Actors in Java: Coding the Surveillance and Security Application – Part 1
This post introduces a new Java actor based open source sub-project of the project "Learning Actors in Java". This work will develop a premises guardian system. A premises guardian system is a distributed application whose purpose is to support the physical protection of premises such as office buildings, campuses, apartment complexes, shopping malls, etc. Protecting information stored in these premises is beyond the scope of this application. This application has requirements that are very well served by the capabilities that are native to the actor programming paradigm and therefore I will use it as an example of the kind of application where you will find advantage in choosing actors. My personal philosophy of technology is not ideologically fixated on a panacea solution but is eclectic and pragmatic preferring whatever technology is the best fit for a given problem. We don't have to go to work with one tool in our belt. The application that will begin here makes a very good case for the actor model of programming but an important part of the learning to take away from this project is a conditioned intuition of what kind of application can get a boost from actors. This insight will serve you going forward.

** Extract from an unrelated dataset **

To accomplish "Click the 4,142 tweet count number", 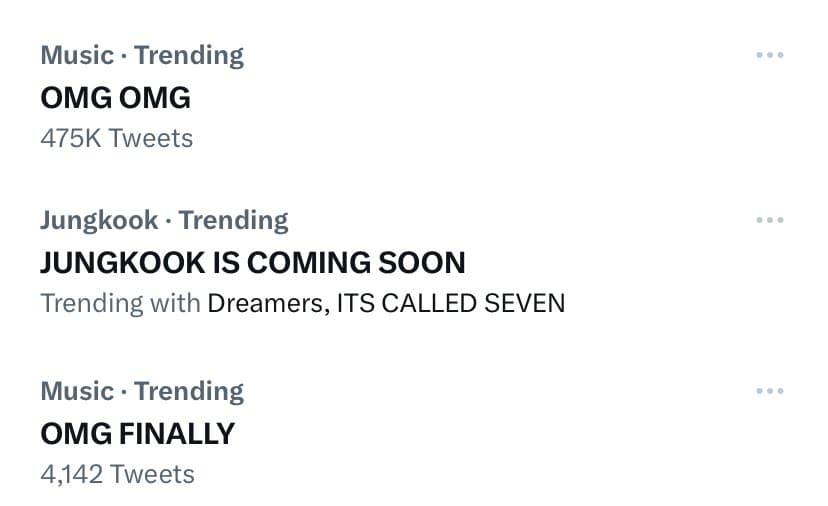I will (71, 473).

The premises guardian system has to reliably accomplish the following goals.
- Monitor all building entrances
- Monitor all locked internal doors.
- Monitor all controlled access gates.
- Support camera surveillance of both interior and exterior.
- Capable of storing images recorded by camera surveillance
- Can communicate using commodity LANs.
- Can communicate via Internet.
- Must be capable of sending alerts with robotic telephone calls.

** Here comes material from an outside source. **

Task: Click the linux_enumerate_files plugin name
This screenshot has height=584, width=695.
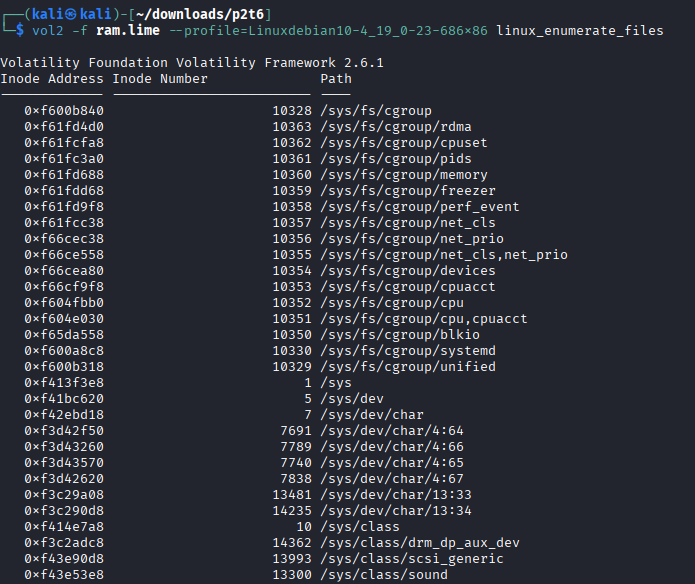Action: tap(579, 31)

- Must be capable of sending alerts via email.
- Must be capable of sending alerts using text messages.
- All units must be able to communicate with each other.

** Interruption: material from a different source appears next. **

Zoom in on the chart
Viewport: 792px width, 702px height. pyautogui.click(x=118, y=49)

- Capable of monitoring smoke detectors.
- Protects its own information and its transmission from cyber attack
- Is able to detect when one of its actors has died or been compromised and is able to restart a replacement.
- Must be flexible enough to allow deployment of its functioning units anywhere that has commodity hardware, networking, and the requisite software.
- Must maintain all premise maps with associated GPS information.
- Must have the ability to log all significant events.
- Must have a secure central command console.
The application is made up of five components, four of which remain resident throughout the service of the application.
The initiator is an actor that is the entry point to the application. It is responsible for creating the four actor systems that implement the application. It also is responsible for creating the four top level managing actors that remain resident as the supervisors of major units of functionality. The initiator is a transient actor that exits as soon as it has finished its work.
Control is a resident actor. It is the highest level manager of the four managing actors. Control has overall responsibility for monitoring and managing the three subordinate managing actors discussed below.
Surveil is a resident actor. It is the managing actor that has responsibility for supervising all of the cameras used to monitor what is happening on and within the protected premises. Surveil reports directly to Control.
Secure is a resident actor. It is the managing actor that has responsibility for the monitoring of all of the gate and door entry mechanisms. Additional duties include custody of all premise maps and associated GPS information, monitoring of all window breakage sensors and the monitoring of all smoke detectors. Secure reports directly to Control.
Alert is a resident actor. It is the managing actor that has responsibility for knowing how to engage in every modality of communication used by the application. When Control, Surveil, or Secure need to communicate to the outside world or to people on the premises who have security responsibility they communicate through the services managed by Alert. Alert reports directly to Control.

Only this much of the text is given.